(a) Alluvial Fans. Where streams flow from step slopes onto bordering lowlands, the abrupt drop in
gradient causes an associated loss in velocity. This results in the deposition of an alluvial fan, which is a fan-
shaped feature with its apex located at the point where the stream emerges from the mountainous region. With
further deposition, adjacent fans may grow and overlap one another, forming a continuous piedmont alluvial
plain, such as the one shown in figure 2-7, page 2-14.
Alluvial fans are most commonly formed in arid or semiarid regions where streambeds are frequently dry except
after torrential cloudbursts. For example, fans of enormous dimensions have developed along the margins of
fault-block mountains in the western and southwestern United States.
(b) Channel Deposits. As previously mentioned, when water flows through a meander, erosion
takes place along the channel wall on the outside of the curve, while deposition occurs on the inside of the curve.
Therefore, the entire stream gradually migrates in the direction of the outer bank. As the stream migrates, the
deposits along the inside of the curve grow laterally, forming a teardrop-shaped deposit known as a point bar (see
figure 2-6, page 2-11). Point bar deposits are generally made up of relatively coarse-grained (sand- to gravel-
sized) particles. During flood stages, the stream may cut across the meander, leaving crescent-shaped abandoned
channels called oxbow lakes (see figure 2-6, page 2-11). Channel bars are similar to point bars in that they too
form as a result of a decrease in stream velocity; however, they occur in the interior of the channel rather than
along the edge, as in the case of a point bar.

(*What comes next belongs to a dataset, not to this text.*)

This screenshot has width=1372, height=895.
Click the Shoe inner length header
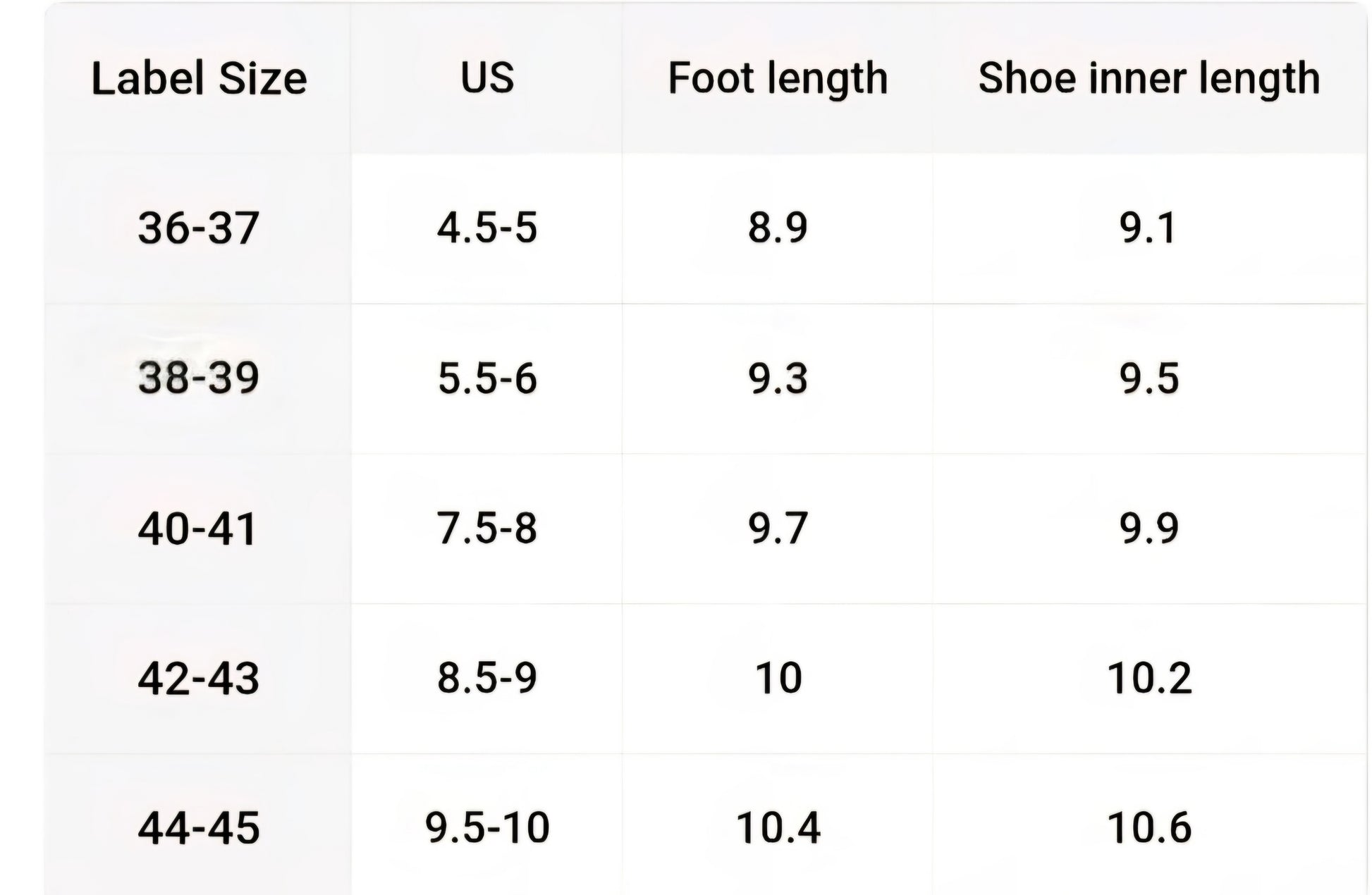[x=1149, y=78]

Channel bars normally contain relatively coarse-grained materials; it
is unlikely that these types of deposits will be found where the sediment source is composed of clay, shale, or
other fine-gained material. In instances where tributaries deliver a greater amount of sediment than the main
stream can transport, a large number of channel bars are deposited. In some cases, the entire channel consists of a
series of branching and reuniting streams flowing around and among the bars. These types of streams are known
as braided streams (see figure 2-8, page 2-15).

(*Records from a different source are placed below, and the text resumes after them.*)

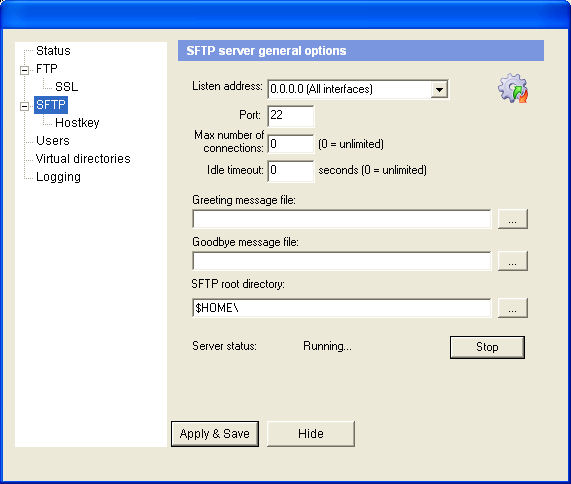Screen dimensions: 571x484
Task: Click the Hide button
Action: [311, 434]
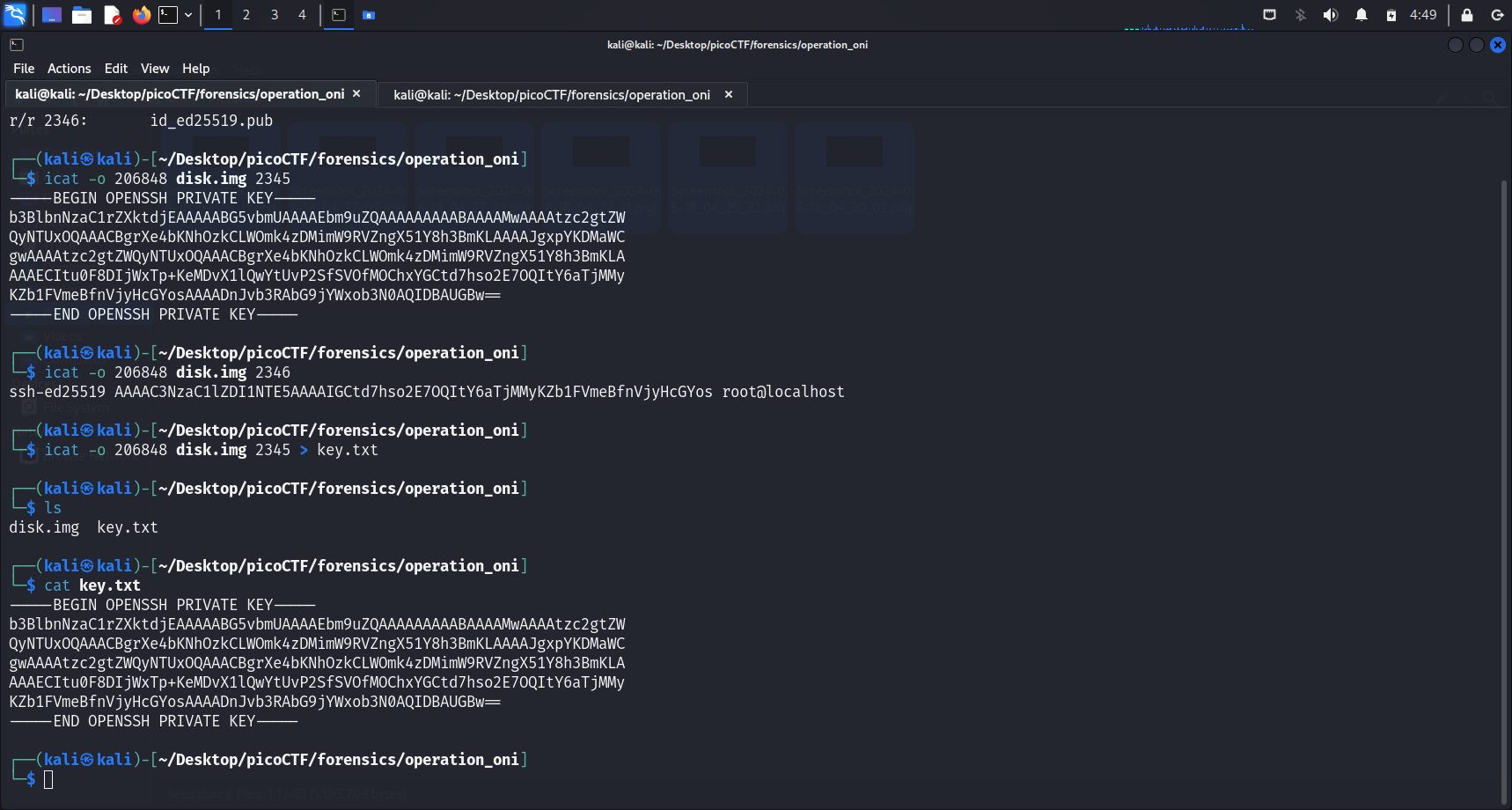Screen dimensions: 1512x810
Task: Open the volume control in system tray
Action: (1331, 15)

Due to the generally coarse-grained nature of channel deposits, construction materials are commonly excavated
from riverbeds. However, care should be taken in excavation because a borrow pit in the riverbed intercepts
transported material and, at the same time, increases downstream scour. For this reason, excavations in the
vicinity of structures, such as bridge piers, should be avoided. In general, it is best to locate borrow pits as far
downstream from important river installations as possible.
(c) Overbank Deposits. Swiftly moving streams and rivers are capable of carrying large amounts of
unconsolidated sedimentary material. However, when the stream level rises to the point where it overflows its
banks (as in a flood), the velocity decreases. This initially causes the deposition of relatively large, heavy
particles along the banks, followed by progressively smaller, lighter-weight particles at greater distances from the
channel. The two long, narrow, coarse-grained ridges bordering the stream channel are called natural levees.
Because of their composition, natural levees are often good sources of construction material, such as sand and
gravel. The finer-grained (silt and clay) deposits form floodplains. In terms of aerial extent, floodplains are the
primary depositional forms associated with fluvial systems. Figure 2-9, page 2-16, illustrates some common
depositional features of running water.